The lethal neuromuscular disease ALS (Amyotrophic Lateral Sclerosis, or Lou Gehrig’s disease) made headlines last year during the “ice bucket challenge.” Last month, it returned to news pages when a study published in the journal Science proposed an explanation for protein clumps in neural cells of ALS patients.
The study, which was released from Johns Hopkins, represents a major contribution to scientists’ understanding of ALS. The progressive disease has no known cure, but the ongoing research in that direction has benefitted from an outpouring of financial support stemming—at least in part—from the viral ice bucket challenge of the summer of 2014.
“Without [the challenge], we wouldn’t have been able to come out with the studies as quickly as we did,” Philip Wong, a professor of pathology at Johns Hopkins, and the study’s lead author, told The Washington Post.
While ALS research has been going on for decades — and Wong’s team has been involved with it for about 10 years — this most recent study was able to explore the protein TDP-43. While it has been known for about 10 years that clusters of this protein frequented the brain cells of ALS patients, it was not clear, according to Washington Post, whether the phenomenon was a cause or effect of the disease. Cells in which TDP-43 has begun to malfunction this way die within several days.
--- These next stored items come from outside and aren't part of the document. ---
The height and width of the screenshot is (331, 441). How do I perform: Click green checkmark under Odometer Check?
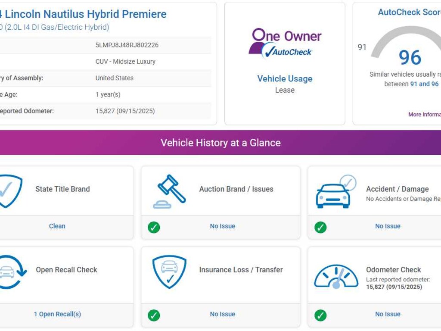pyautogui.click(x=320, y=315)
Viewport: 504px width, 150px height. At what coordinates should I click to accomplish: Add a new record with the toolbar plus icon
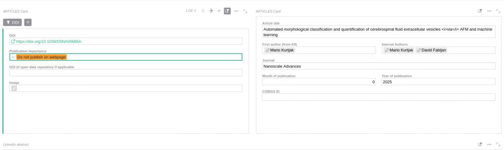(219, 11)
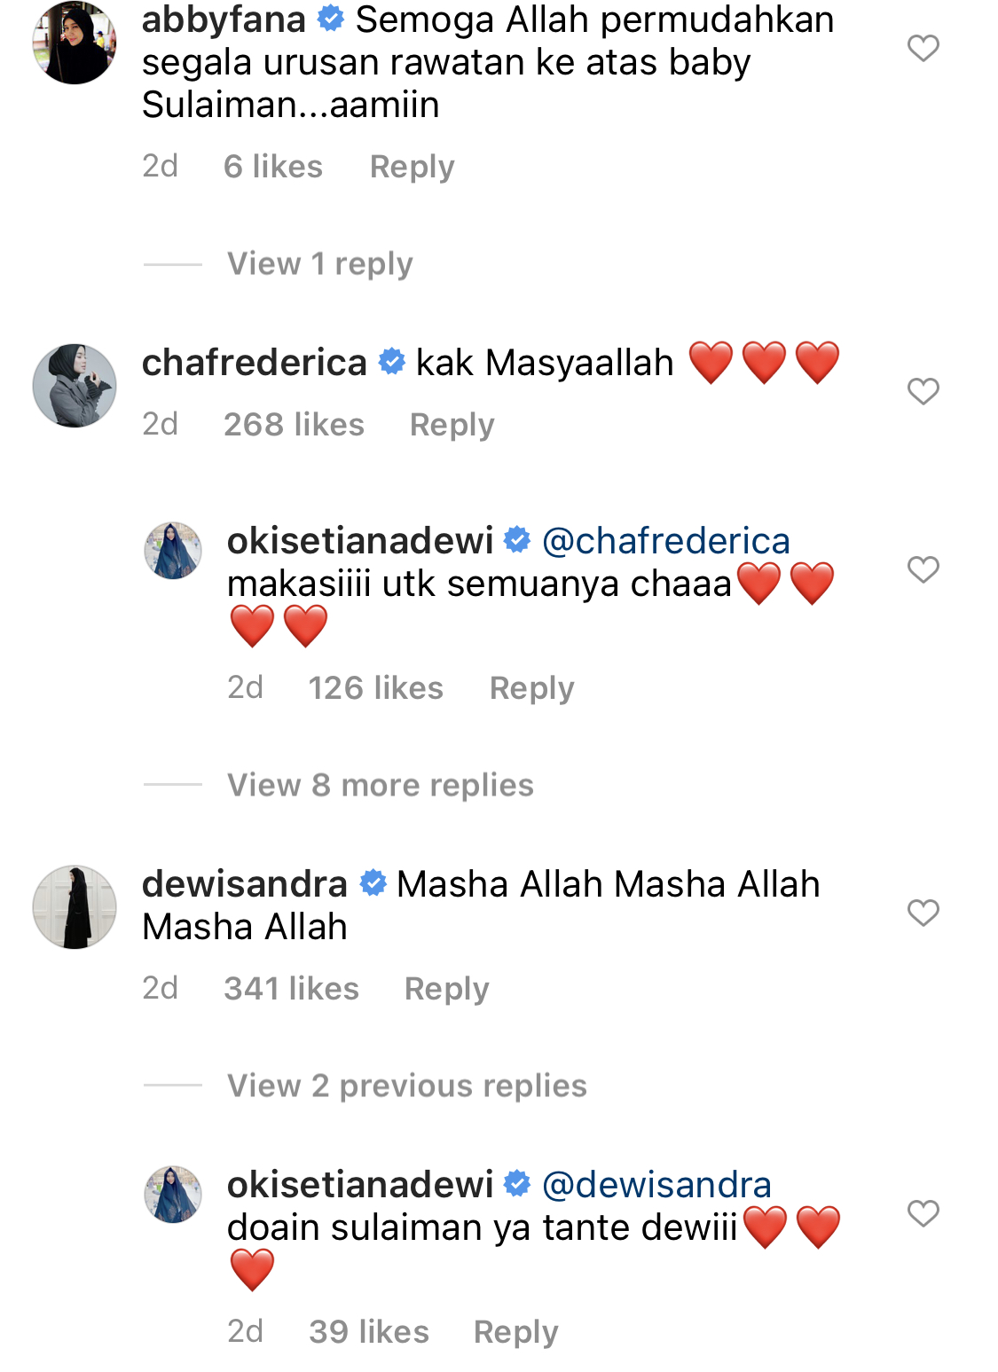
Task: Open dewisandra's username link
Action: click(x=245, y=884)
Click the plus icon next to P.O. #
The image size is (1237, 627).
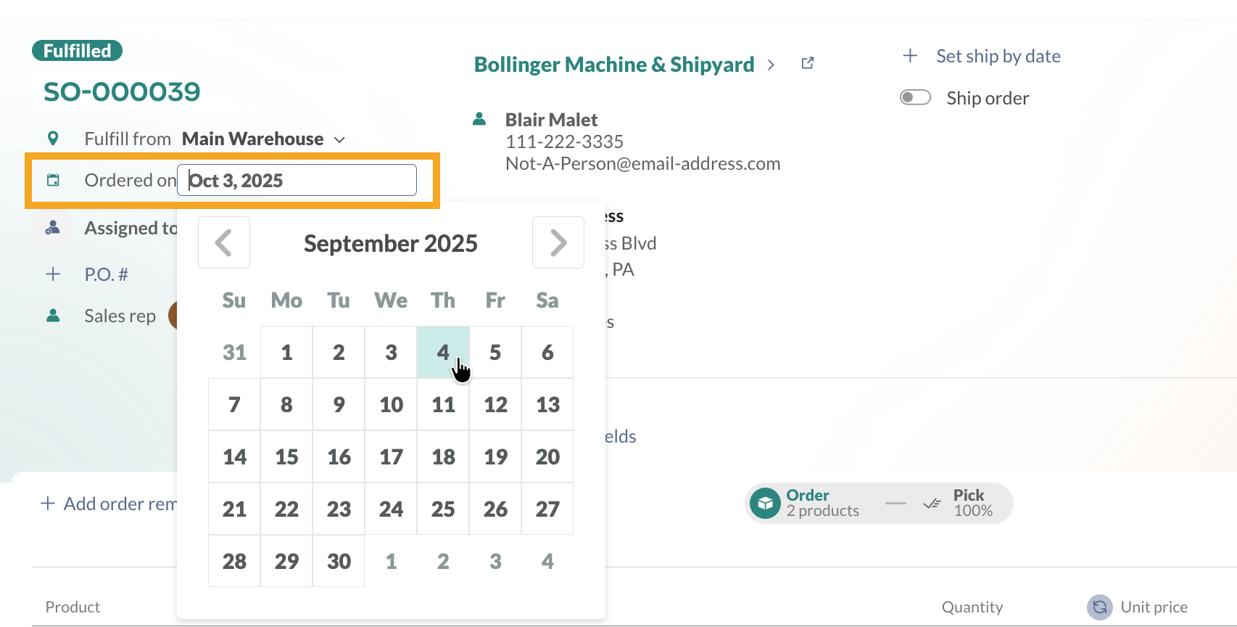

The study from Johns Hopkins has developed a protein that reproduces the normal functioning of TDP-43. When this protein was injected into the failing neurons, the affected cells regained their normal functioning. The next step, according to Wong, is to determine whether this imitation protein could eventually be used to treat the whole organism (or person, if and when the treatment enters clinical trials) rather than individual cells.
According to Jonathan Ling, who also researches ALS at Johns Hopkins, the additional financial support in the field has enabled more “high risk, high reward” study foci than would be possible with more limited funding.
Public awareness for ALS increased during the months of the ice bucket challenge, which was introduced in the summer of 2014 and encouraged millions of social media users to pour ice water over themselves and share the footage to raise funds and awareness for the disease. According to a Johns Hopkins staff report, about three million people participated.
The ALS Association reports that around 6,400 people are diagnosed with ALS in the United States each year. Most of these succumb within five years of the diagnosis due primarily to the progressive reduction and eventual loss of voluntary muscle movement, according to the ALS Association.
While critics have argued that the glut of funding to ALS may have diverted funds that would otherwise benefit more common diseases, Wong disagrees, saying, “The lesson that we learned can be applied to other human diseases.”